DOCUMENTO DE ORIGEN ->
╭──
Lo más temido pero previsible a la vez, ya ha ocurrido. Bolsonaro estuvo a punto de alzarse con la presidencia de Brasil en primera vuelta y gracias al voto consecuente del pobrerío del Nordeste, se quedó en la puerta. Remarco lo de consecuente ya que hubo infinidad de barrios periféricos de las grandes ciudades y pueblos de diferentes Estados, donde no solo viven los más rezagados y expoliados del Brasil profundo sino también son amplios reductos afrodescendientes, que por esas cosas que facilita esta «democracia», se inclinaron por el Hitler latinoamericano.
Son múltiples los aspectos y causas que han influido en la conformación de este escenario, que si bien no es definitivo (no puede serlo hasta que se cuente el último sufragio el próximo 28 de octubre) obliga a prender todas las luces rojas posibles.
En primer lugar, como viene ocurriendo en otros países del continente y del Tercer Mundo, la razón principal sigue siendo este enfermizo apego a sostener «democracias» burguesas que sólo sirven para emboscar y hacer retroceder cualquier posibilidad de construir una alternativa liberadora. Estas falsas opciones con las que no se come, no se educa, no se cura y menos se crece en un marco de cierta dignidad para nuestros pueblos, son el corset fundamental para «entretenernos» en el mejor de los casos y dividirnos desde la izquierda, a fin de domesticarnos por derecha.
¿Cuántas veces más vamos a probar la fórmula que nos impone este sistema que lentamente se va pareciendo a las dinastías opresoras de la Edad Media? Es precisamente en este marco que surgen primero como jugadores periféricos y luego se van institucionalizando poco a poco, los exponentes más declaradamente fascistas al estilo Jair Bolsonaro o Donald Trump, también están los Macri o los Piñera que no se quedan atrás en los métodos que aplican, aunque pretendan disimular su apego a una derecha extrema. Los primeros, lanzan un discurso donde reemplazan la palabra «cambio» por «orden», y así convencen muy fácilmente a sectores importantes de la población que creen que los problemas de la inseguridad se resuelven con más policías o expulsando a los inmigrantes. Muchos de ellos y ellas, creen que para conservarse puros e impolutos es necesario lanzarse a la caza (primero discursivamente, y luego en los hechos, como ocurriera con Marielle Franco) de las disidencias sexuales, los y las afrobrasileñas o todo aquel o aquella que no comulgue con sus prácticas de clara raíz patriarcal. Es por ello que también está en la mira de sus odios el feminismo popular que se les opone y los denuncia en las calles.
╰──
TU OBJETIVO ->
Reproduce el pasaje del artículo sobre Bolsonaro que empieza en las palabras «Lo más temido» y termina después de «luces rojas posibles.», renombrando «Nordeste» como «Norte».

INFORMACIÓN MOSTRADA ->
╭──
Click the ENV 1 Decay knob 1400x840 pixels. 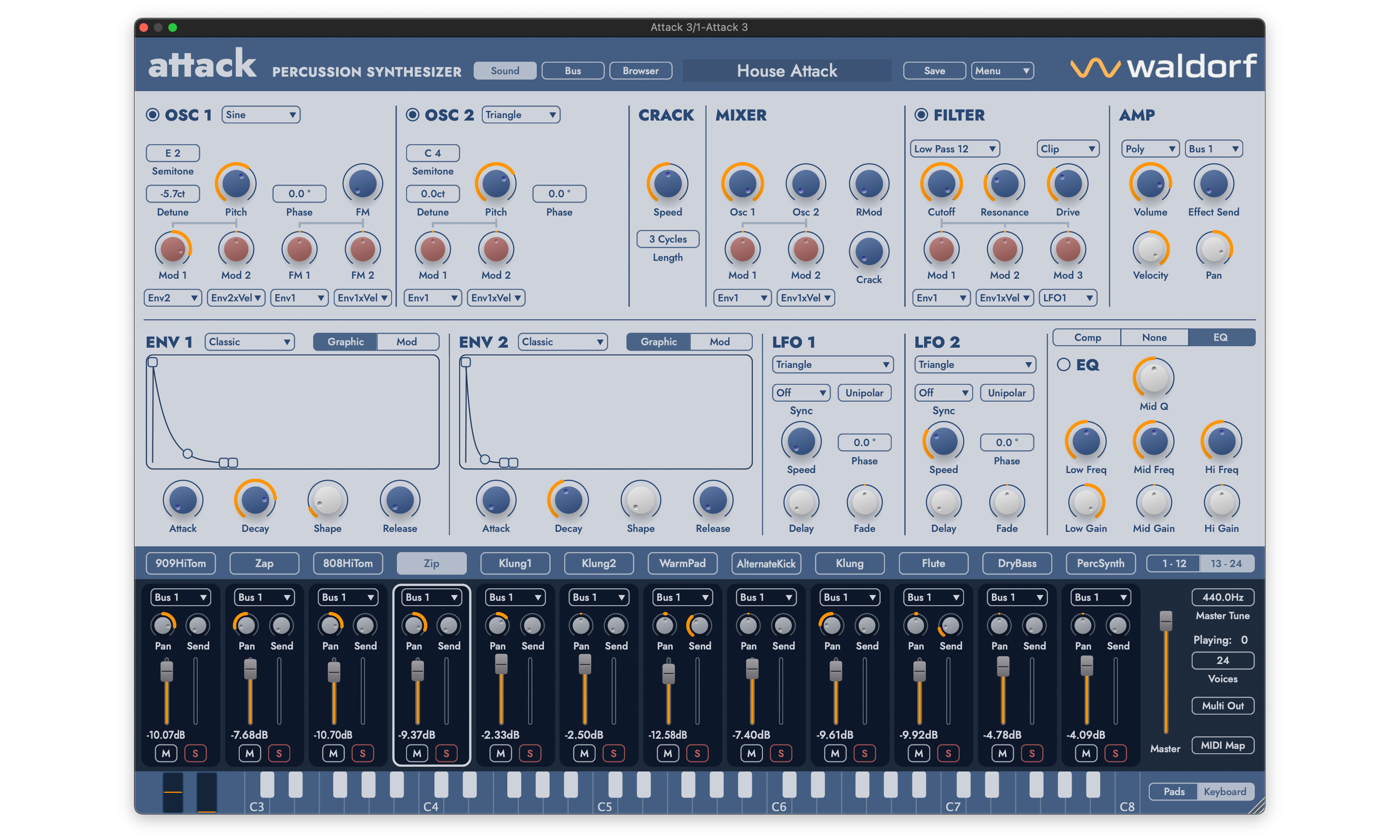255,501
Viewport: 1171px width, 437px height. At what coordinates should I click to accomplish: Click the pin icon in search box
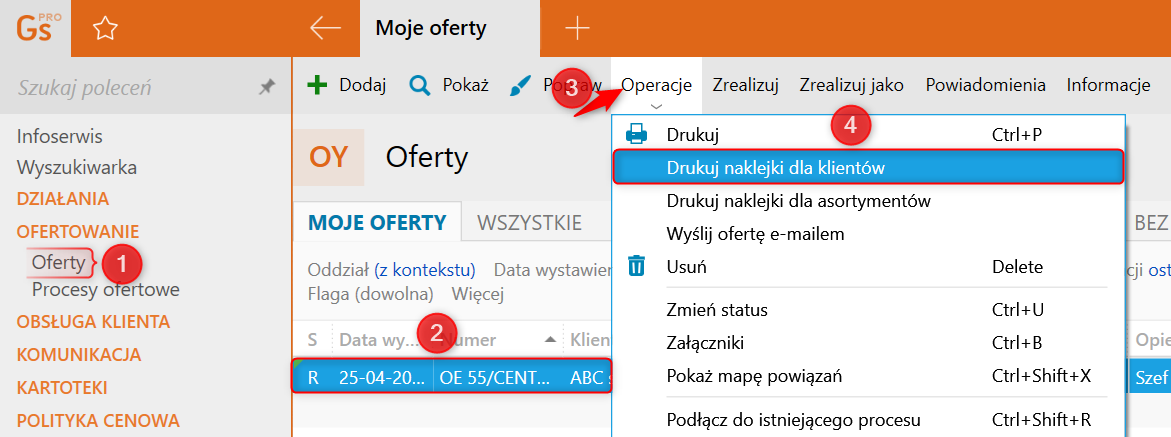(x=266, y=88)
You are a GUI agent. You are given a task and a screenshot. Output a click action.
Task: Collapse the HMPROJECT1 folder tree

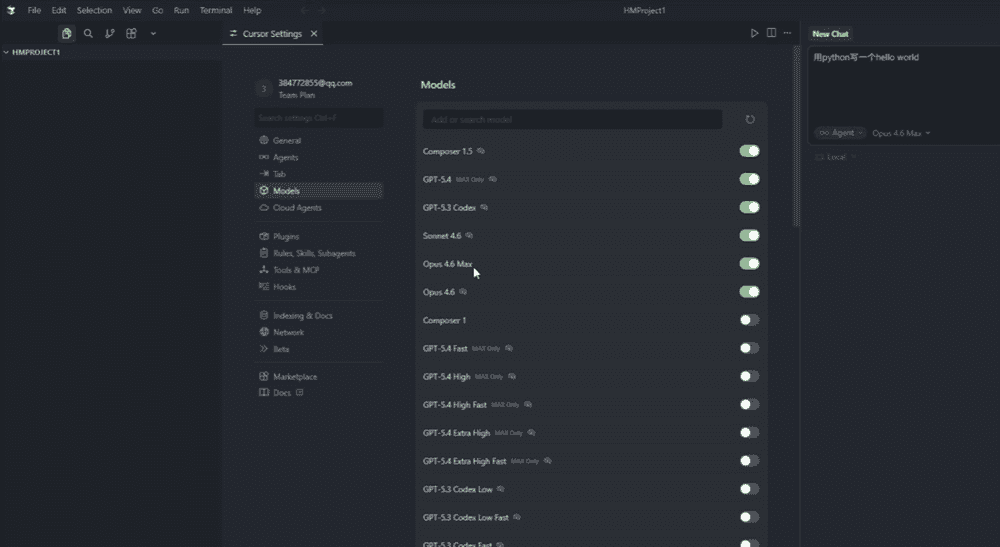pyautogui.click(x=8, y=52)
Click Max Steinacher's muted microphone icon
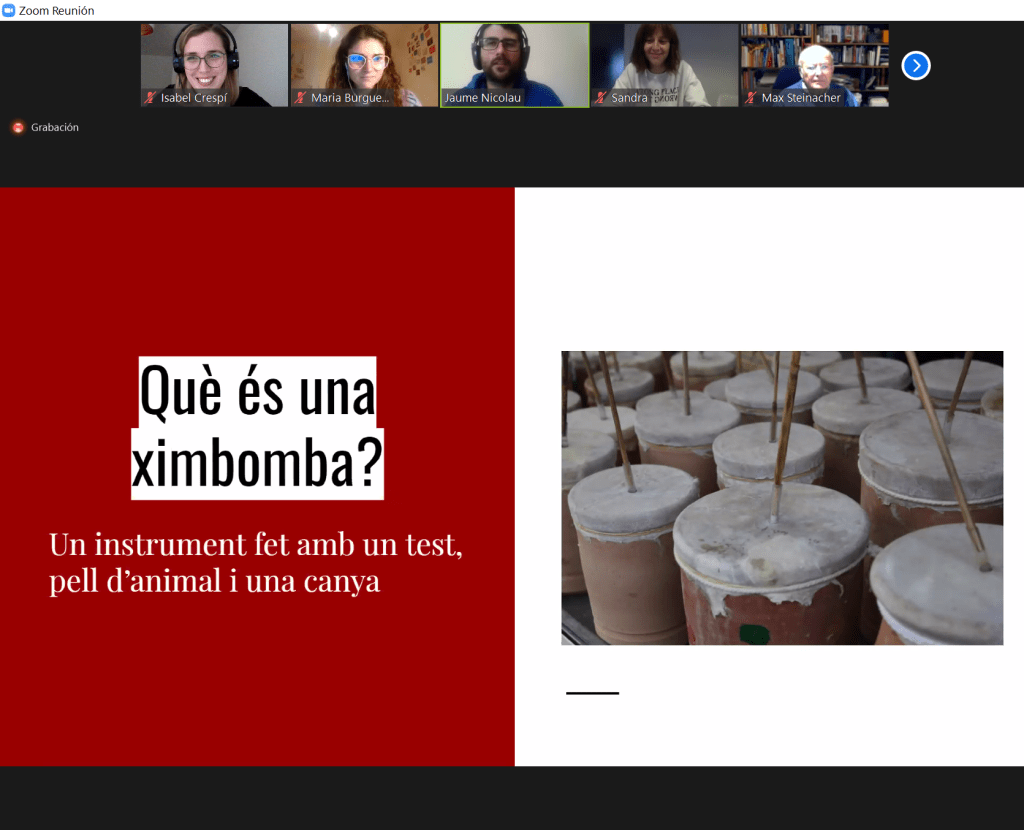Screen dimensions: 1024x830 pos(750,98)
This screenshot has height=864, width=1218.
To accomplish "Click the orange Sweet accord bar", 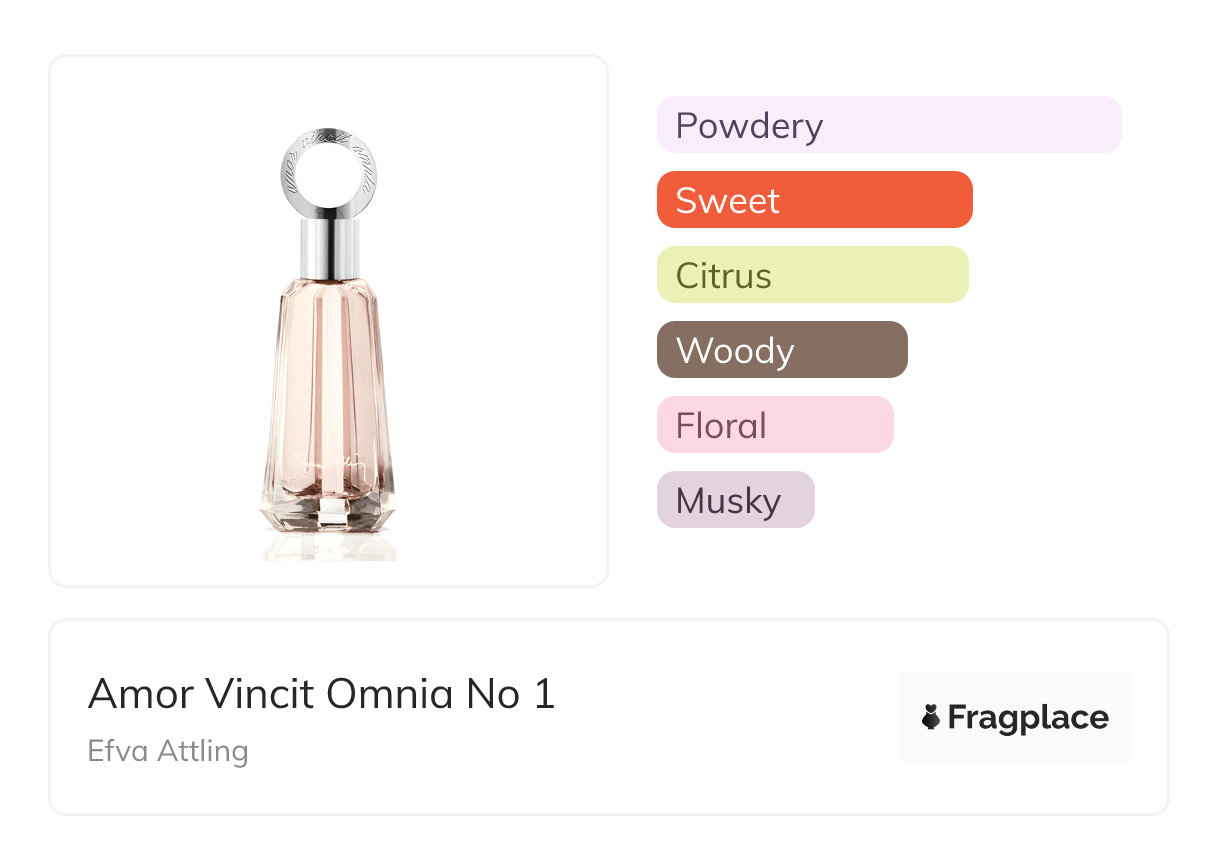I will point(814,200).
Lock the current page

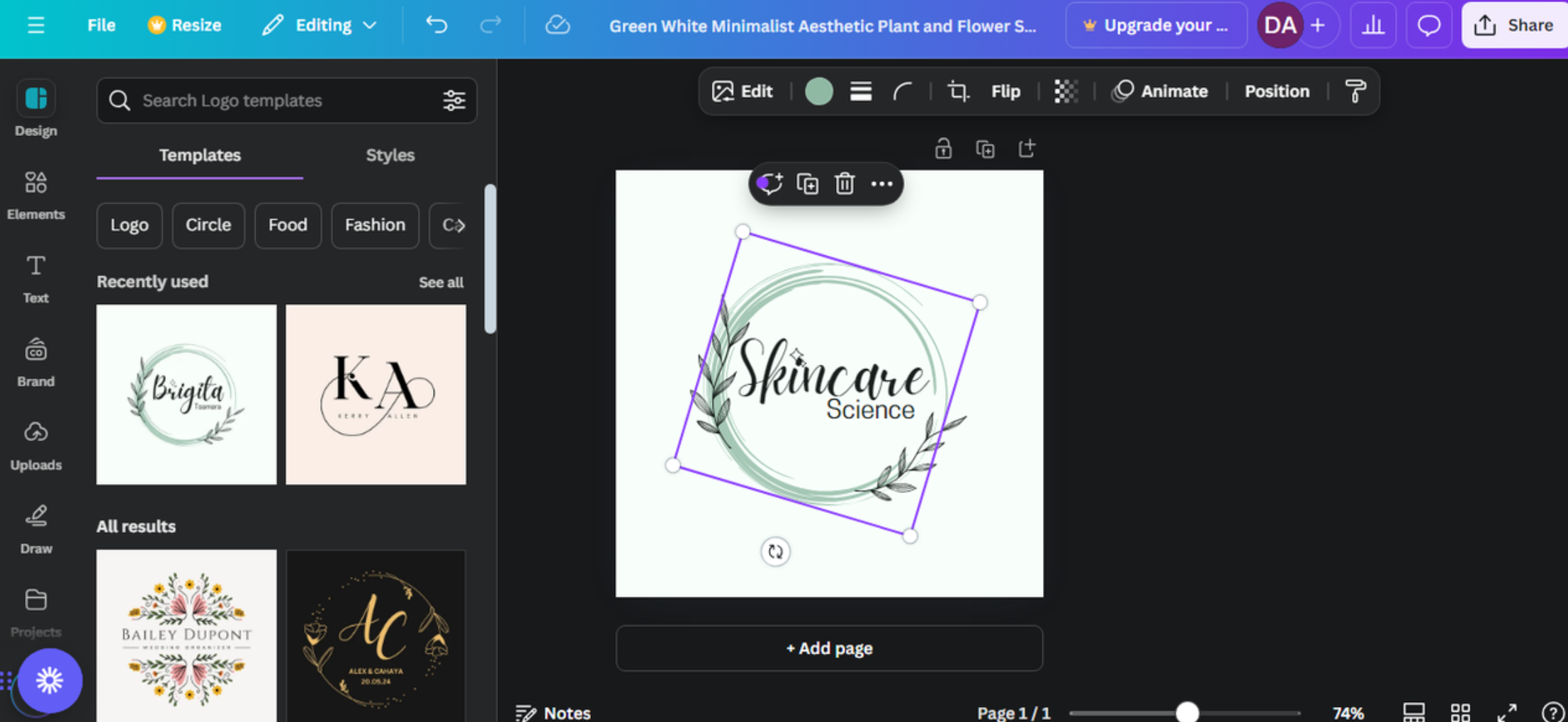coord(943,149)
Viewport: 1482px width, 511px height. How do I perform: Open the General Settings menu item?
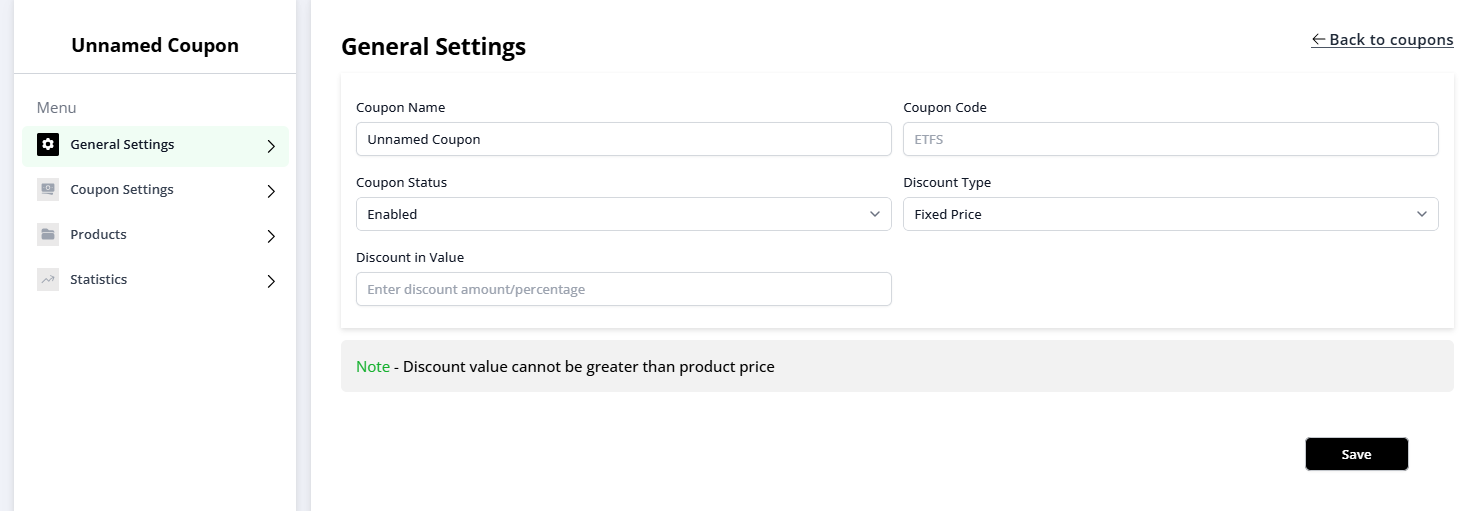tap(122, 145)
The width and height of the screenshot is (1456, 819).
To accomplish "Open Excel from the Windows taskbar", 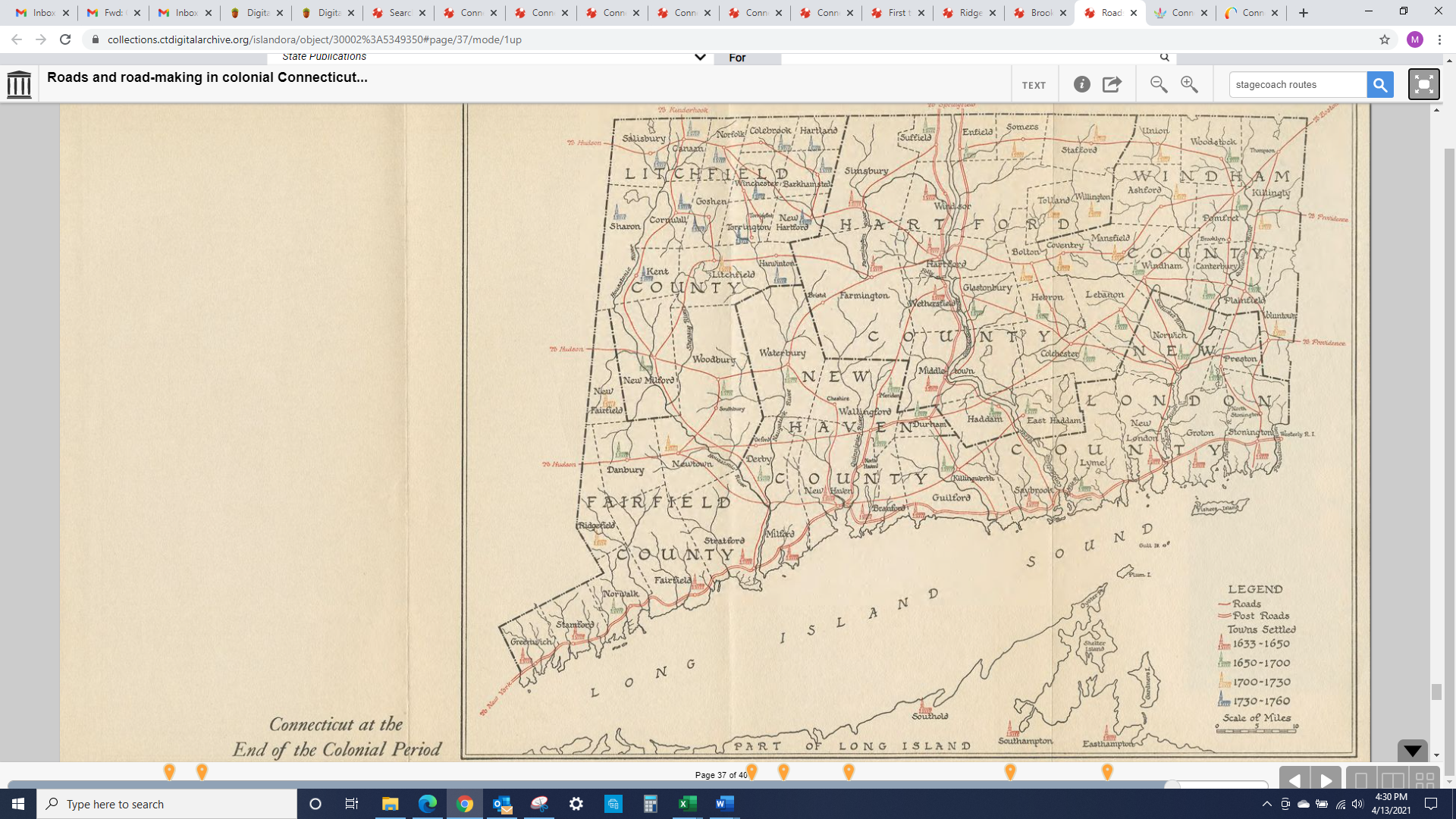I will tap(688, 804).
╰──
RESPUESTA ESCRITA ->
Lo más temido pero previsible a la vez, ya ha ocurrido. Bolsonaro estuvo a punto de alzarse con la presidencia de Brasil en primera vuelta y gracias al voto consecuente del pobrerío del Norte, se quedó en la puerta. Remarco lo de consecuente ya que hubo infinidad de barrios periféricos de las grandes ciudades y pueblos de diferentes Estados, donde no solo viven los más rezagados y expoliados del Brasil profundo sino también son amplios reductos afrodescendientes, que por esas cosas que facilita esta «democracia», se inclinaron por el Hitler latinoamericano.
Son múltiples los aspectos y causas que han influido en la conformación de este escenario, que si bien no es definitivo (no puede serlo hasta que se cuente el último sufragio el próximo 28 de octubre) obliga a prender todas las luces rojas posibles.